Look for chafe, check your spares, make sure you have fuses, see how the engine reacts after a good long run. Sometimes they're fine for a half hour or hour, but they'll overheat during longer runs. That's all part of why a longer sea trial should be considered essential before making a delivery trip like you plan to make.

What boat yards say, and what they really do...Well, there are some gems but "dollar late and day short" describes all too many of them. Take nothing for granted, and the worst that will happen is that you'll "waste" an extra two days enjoying sea trials on your boat.<G>

If the yard runs late, or we have a bad early storm season, you may be forced to delay. Since you're all novice crew and the boat is both untried and new to you, play it conservatively. If the weather window isn't what you want--postpone. And find out what the proper reefing points are for that boat.

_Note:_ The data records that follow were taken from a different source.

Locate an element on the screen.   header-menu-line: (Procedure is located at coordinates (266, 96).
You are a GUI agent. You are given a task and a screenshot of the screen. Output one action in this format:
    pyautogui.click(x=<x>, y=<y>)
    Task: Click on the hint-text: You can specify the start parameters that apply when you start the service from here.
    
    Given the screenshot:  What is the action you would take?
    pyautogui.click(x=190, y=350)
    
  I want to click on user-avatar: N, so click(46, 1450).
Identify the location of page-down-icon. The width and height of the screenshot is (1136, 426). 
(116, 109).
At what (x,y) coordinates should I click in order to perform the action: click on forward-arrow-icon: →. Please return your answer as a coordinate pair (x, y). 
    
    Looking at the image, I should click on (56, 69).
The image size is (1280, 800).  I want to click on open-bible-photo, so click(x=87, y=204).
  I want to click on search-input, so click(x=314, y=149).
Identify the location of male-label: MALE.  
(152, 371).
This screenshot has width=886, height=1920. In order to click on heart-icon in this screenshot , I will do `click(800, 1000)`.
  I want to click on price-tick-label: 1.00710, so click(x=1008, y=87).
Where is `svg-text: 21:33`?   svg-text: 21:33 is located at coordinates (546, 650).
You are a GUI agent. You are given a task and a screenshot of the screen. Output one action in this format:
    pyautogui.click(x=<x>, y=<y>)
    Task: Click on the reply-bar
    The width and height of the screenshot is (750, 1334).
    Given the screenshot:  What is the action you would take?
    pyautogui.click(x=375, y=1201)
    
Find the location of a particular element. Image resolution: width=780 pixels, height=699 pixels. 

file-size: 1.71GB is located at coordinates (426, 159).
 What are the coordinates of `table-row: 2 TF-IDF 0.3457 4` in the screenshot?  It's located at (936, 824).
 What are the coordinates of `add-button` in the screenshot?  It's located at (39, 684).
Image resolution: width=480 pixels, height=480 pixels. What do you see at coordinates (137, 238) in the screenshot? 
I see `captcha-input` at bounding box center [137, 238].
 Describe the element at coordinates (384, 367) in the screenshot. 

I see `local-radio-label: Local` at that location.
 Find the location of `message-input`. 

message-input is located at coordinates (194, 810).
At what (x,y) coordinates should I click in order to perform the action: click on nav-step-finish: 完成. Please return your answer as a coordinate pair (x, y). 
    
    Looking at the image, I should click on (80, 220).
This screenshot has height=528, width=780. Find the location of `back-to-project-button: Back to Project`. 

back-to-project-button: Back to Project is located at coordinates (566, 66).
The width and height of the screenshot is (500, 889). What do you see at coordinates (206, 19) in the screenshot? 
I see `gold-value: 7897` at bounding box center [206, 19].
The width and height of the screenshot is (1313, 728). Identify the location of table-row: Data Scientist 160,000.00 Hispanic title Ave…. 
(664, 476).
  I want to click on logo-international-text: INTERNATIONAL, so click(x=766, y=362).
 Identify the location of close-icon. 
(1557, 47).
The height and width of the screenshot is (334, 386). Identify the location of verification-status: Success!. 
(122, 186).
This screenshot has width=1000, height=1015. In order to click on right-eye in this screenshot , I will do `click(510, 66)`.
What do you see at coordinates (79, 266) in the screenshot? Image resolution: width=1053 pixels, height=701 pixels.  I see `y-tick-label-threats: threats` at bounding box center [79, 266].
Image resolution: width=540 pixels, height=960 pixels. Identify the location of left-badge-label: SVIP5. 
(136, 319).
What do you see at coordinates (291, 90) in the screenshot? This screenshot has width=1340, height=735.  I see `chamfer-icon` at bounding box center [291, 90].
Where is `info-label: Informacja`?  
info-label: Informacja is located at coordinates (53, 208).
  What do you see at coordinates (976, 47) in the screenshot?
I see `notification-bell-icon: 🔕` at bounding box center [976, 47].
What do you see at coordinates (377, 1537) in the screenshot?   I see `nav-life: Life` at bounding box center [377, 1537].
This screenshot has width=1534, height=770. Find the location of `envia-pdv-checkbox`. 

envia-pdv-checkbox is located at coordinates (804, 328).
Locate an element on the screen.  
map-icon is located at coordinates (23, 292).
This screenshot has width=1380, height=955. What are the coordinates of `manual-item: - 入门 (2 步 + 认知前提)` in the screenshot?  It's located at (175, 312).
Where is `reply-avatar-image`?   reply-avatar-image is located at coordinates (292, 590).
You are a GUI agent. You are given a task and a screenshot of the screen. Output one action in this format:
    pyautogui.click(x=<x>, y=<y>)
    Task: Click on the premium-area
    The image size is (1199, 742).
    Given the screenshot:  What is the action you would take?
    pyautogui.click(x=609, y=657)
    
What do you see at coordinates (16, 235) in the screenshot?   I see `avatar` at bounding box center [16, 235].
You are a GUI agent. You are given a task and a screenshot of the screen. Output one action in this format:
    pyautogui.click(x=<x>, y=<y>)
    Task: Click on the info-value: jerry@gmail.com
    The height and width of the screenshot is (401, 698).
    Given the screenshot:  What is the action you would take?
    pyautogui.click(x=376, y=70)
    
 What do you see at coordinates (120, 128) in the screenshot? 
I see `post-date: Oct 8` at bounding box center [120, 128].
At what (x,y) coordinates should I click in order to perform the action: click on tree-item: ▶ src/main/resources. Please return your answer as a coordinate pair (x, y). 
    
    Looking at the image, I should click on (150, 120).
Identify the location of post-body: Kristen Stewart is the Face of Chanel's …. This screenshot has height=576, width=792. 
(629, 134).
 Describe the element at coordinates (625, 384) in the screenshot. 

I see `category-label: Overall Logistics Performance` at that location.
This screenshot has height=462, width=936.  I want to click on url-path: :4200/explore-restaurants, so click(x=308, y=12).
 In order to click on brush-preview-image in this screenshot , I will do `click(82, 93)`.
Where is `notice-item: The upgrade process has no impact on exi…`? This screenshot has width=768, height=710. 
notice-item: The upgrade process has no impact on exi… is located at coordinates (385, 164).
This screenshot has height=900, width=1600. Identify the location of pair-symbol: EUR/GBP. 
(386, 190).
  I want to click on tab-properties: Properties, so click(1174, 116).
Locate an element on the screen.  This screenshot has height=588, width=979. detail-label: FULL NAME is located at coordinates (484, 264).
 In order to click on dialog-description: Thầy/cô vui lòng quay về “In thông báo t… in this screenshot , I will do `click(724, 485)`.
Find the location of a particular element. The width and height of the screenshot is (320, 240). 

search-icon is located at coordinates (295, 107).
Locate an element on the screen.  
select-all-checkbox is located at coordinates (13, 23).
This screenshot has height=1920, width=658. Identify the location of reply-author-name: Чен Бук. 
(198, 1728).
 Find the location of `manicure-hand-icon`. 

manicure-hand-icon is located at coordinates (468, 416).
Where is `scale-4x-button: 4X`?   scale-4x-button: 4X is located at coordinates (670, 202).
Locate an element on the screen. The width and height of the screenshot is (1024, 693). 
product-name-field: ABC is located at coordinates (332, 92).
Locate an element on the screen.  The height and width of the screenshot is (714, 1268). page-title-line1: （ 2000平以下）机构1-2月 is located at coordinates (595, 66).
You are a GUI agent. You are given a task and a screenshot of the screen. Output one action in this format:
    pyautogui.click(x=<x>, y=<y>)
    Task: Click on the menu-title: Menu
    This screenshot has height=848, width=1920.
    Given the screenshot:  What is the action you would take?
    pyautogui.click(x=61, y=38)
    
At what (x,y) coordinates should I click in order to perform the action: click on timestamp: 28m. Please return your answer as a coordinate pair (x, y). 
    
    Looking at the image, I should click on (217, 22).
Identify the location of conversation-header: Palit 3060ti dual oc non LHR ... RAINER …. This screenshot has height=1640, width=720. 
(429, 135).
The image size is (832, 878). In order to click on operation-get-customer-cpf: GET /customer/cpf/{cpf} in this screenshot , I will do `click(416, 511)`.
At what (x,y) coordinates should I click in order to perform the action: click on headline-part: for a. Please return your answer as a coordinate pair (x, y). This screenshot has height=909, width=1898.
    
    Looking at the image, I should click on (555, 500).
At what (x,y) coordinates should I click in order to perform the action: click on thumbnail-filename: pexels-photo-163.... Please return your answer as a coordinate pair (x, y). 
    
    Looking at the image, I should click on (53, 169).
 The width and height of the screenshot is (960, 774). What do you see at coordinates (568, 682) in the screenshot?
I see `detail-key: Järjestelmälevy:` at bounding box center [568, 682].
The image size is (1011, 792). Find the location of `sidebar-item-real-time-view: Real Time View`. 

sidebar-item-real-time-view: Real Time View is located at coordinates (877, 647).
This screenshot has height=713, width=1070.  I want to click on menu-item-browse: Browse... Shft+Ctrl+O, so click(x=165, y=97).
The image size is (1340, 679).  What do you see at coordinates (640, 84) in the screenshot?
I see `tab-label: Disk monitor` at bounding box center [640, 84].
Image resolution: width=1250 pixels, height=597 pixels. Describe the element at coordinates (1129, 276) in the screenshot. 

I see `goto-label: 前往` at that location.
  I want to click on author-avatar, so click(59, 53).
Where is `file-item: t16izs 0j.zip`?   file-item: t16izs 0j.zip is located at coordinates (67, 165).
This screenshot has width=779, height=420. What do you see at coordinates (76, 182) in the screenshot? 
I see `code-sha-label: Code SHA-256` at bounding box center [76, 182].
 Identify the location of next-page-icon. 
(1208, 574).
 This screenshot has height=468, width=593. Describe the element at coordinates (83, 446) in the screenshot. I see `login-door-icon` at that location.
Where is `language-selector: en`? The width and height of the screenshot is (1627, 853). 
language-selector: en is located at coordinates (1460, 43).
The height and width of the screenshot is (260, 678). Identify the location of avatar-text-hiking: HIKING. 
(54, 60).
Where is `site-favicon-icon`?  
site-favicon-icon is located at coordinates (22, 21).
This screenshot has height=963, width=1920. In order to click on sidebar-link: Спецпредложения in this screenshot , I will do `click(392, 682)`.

If the wind is blowing 10-12 and keeps coming up a knot every hour, remember that at 14? 15? 16? you should already be reefed--and reef early. If you can get polars for the boat, you may be surprised to find out how early you should reef to get the best handling and speed out of her.
It may also seem a bit anal, but don't be afraid to make a "commissioning list" for yourself. Just like a pilot's checklist for take-off and landing, everything from checking the battery water level and charge state, to opening the raw water intake and the other through-hulls. As you go through the list you'll find there's a lot to do on a boat that size, and when you are new to the boat, or relying on new hands, you can be SURE that things weren't forgotten, if you've got a checklist with them.
Got spares? Spare belts, spare oil, spare coolant? Bottled water, in case your tank leaks or gets contaminated? Spare diesel filters, because there may be old stuff in the tanks that won't shake loose until you've been in rough water for three days--but then will clog the filter?
And if you're not familiar with changing the filters and bleeding the diesel, pay someone for the hour to do it with you, in the yard. Depending on the engine you may need new crush washers (you've got those in your spares?) when you do that, too.

SEA TRIALS.<G> Then you can relax and have a good, safe, FUN trip home.